Descubrir esa huella

Domingo. Leo a Coetzee. El personaje, un profesor universitario expulsado de la universidad por abusar de una alumna, se refugia en el campo con su hija.

Es un ser detestable que no se arrepiente de sus actos, incluso piensa que está siendo injustamente castigado. Y su arribo al campo, coincide con más desgracias para su entorno familiar.

Sin embargo, entre tantas calamidades, piensa que es el momento para avanzar con un viejo proyecto literario. Pero las palabras no se acercan. «El proyecto no avanza. Todo lo que logra precisar son fragmentos sueltos. La primera palabra del primer acto se le resiste todavía; las primeras notas siguen siendo tan esquivas como las hilachas de humo. Algunas veces teme que los personajes de la historia que durante más de un año han sido sus fantasmales acompañantes, comiencen a apagarse poco a poco».

Temo que me ocurra lo mismo. Quizás por eso leo, como si en la lectura estuviera la respuesta para avanzar en varios proyectos de trabajo.

Transcribo. Robo a otros, en busca de contagio. Morábito, el texto «Surcos», en El idioma materno:

«Para huir del tedio del salón de clase acostumbraba en mis primeros años escolares trazar en una hoja una carretera imaginaria, una línea sinuosa que la cruzaba de un extremo a otro y a la que después yo añadía unas desviaciones para que ganara complejidad. La recorría con el lápiz una y otra vez, hasta que las líneas se convertían en surcos, luego abría nuevas desviaciones que se convertían en nuevos surcos, y así hasta cubrir la hoja con una red intrincada de caminos.
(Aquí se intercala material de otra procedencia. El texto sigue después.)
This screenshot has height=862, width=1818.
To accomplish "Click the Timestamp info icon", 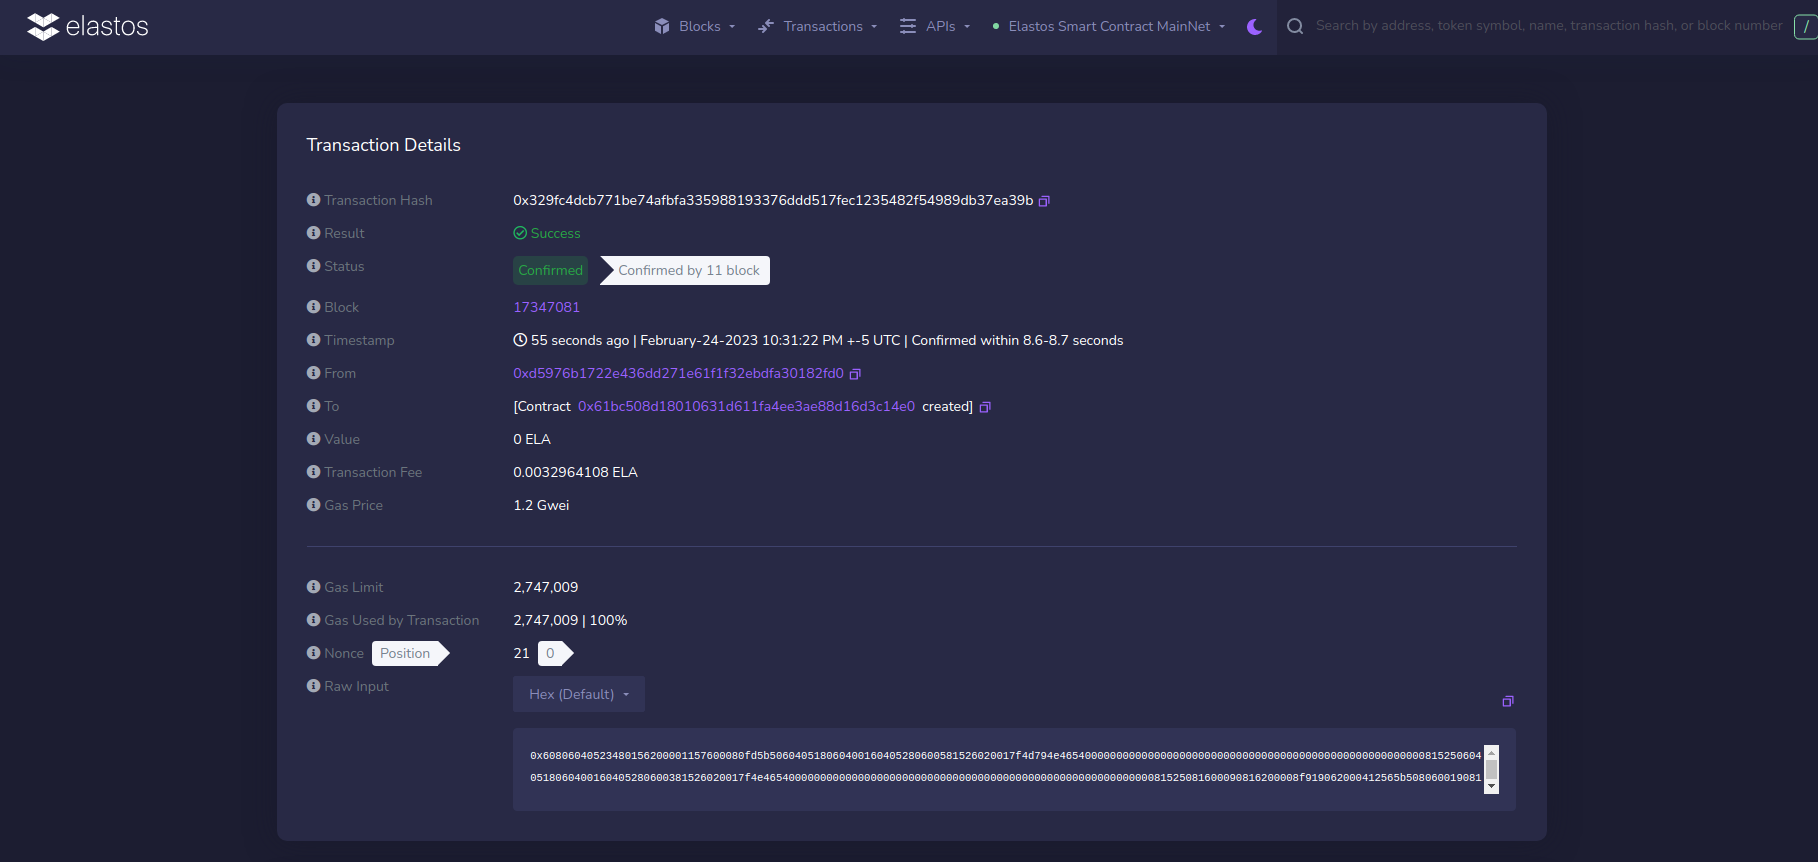I will tap(313, 340).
Tenía cuidado de lograr una profundidad pareja en todos los trazos, ya que el juego consistía en agarrar el lápiz y, casi sin ejercer presión alguna, deslizarlo por la hoja para que la propia carretera me guiara por su laberinto de desviaciones y ramales. Era preciso no ahondar en ningún trazo y dejar, por así decirlo, que el surco decidiera. Cuando lo conseguía, el lápiz parecía viajar solo, impulsado por los surcos y no por mi mano. Debe de haber sido mi primera experiencia de lo que llamamos inspiración. Iba descubriendo en cada “viaje” la ruta más secreta entre todas las rutas posibles, pero no tan secreta como para que no fuera susceptible de modificarse en algún punto particularmente blando o en alguna desviación de hondura menos pronunciada.
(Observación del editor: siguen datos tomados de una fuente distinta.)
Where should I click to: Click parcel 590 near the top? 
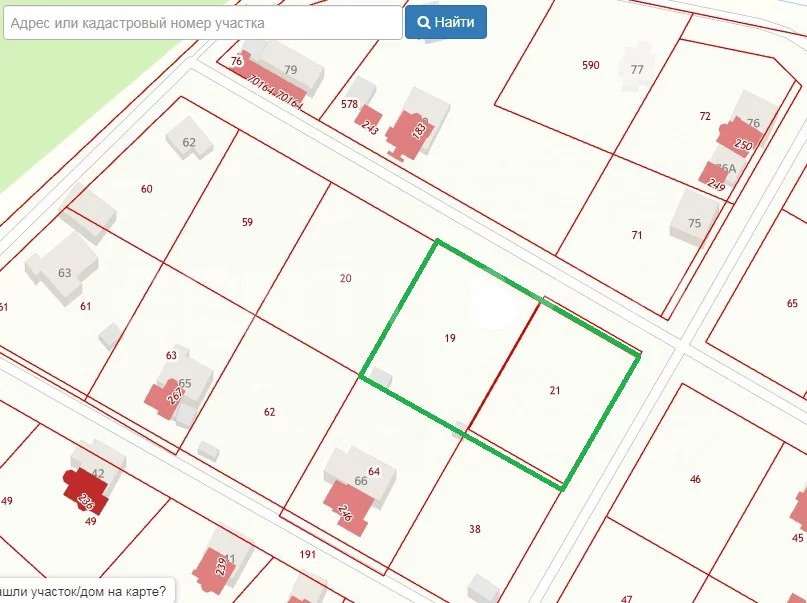(590, 65)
Así, cada trayecto era distinto del anterior; siempre y cuando el pulso se mantuviera estable, pues bastaba un descuido, un aumento imperceptible de la presión sobre el lápiz, para que prevaleciera un único recorrido, una sola verdad sobre la pluralidad de caminos. Ignoro en qué medida ese pasatiempo contribuyó a mi inclinación por la escritura y qué tanto me proveyó de un método para, varios años después, escribir cuentos y poemas, pero seguramente en algo contribuyó a que entendiera que también la escritura es una cuestión de pulso, de no forzar la red de caminos, de ponerse en la condición de ser guiado por una huella sinuosa y comprobar que escribir es descubrir esa huella y que basta ejercer un poco más de presión de lo debido e intervenir un poco más de lo necesario, para quedar preso en un solo surco y repetir lo ya dicho».

Otoño en su esplendor. Se acerca el tiempo de levantar las hojas secas -aplica a la escritura de paso- excusa para revitalizar mi espacio en momentos donde nadie lee nada.
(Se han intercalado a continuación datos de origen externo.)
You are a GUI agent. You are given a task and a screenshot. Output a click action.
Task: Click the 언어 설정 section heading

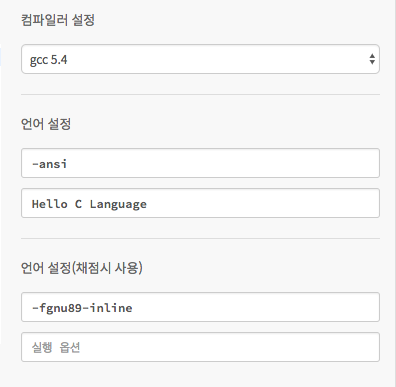[46, 124]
A propósito, de que «Nadie lee nada», ayer una escritora y periodista expuso su precarización y explotación laboral en su columna. Y como no hay correctores, la columna fue publicada en la web, impresa en el diario. Escándalo. La dieron de baja del sitio, para subirla de nuevo, cuando el tema se viralizó.

Creo que se lee, no sé si con atención, pero se lee y, porque se lee, también se escribe. Lo más lejos de la Inteligencia Artificial al menos en mi caso. A lo mejor me equivoco y debiera consultarle sobre mis proyectos, cómo seguirlos adelante. O no, solo descubrir esa huella presente en la escritura, como plantea Morábito. Y dejarse llevar.

P.D.: El libro de Coetzee, todavía sin concluir, es Desgracia.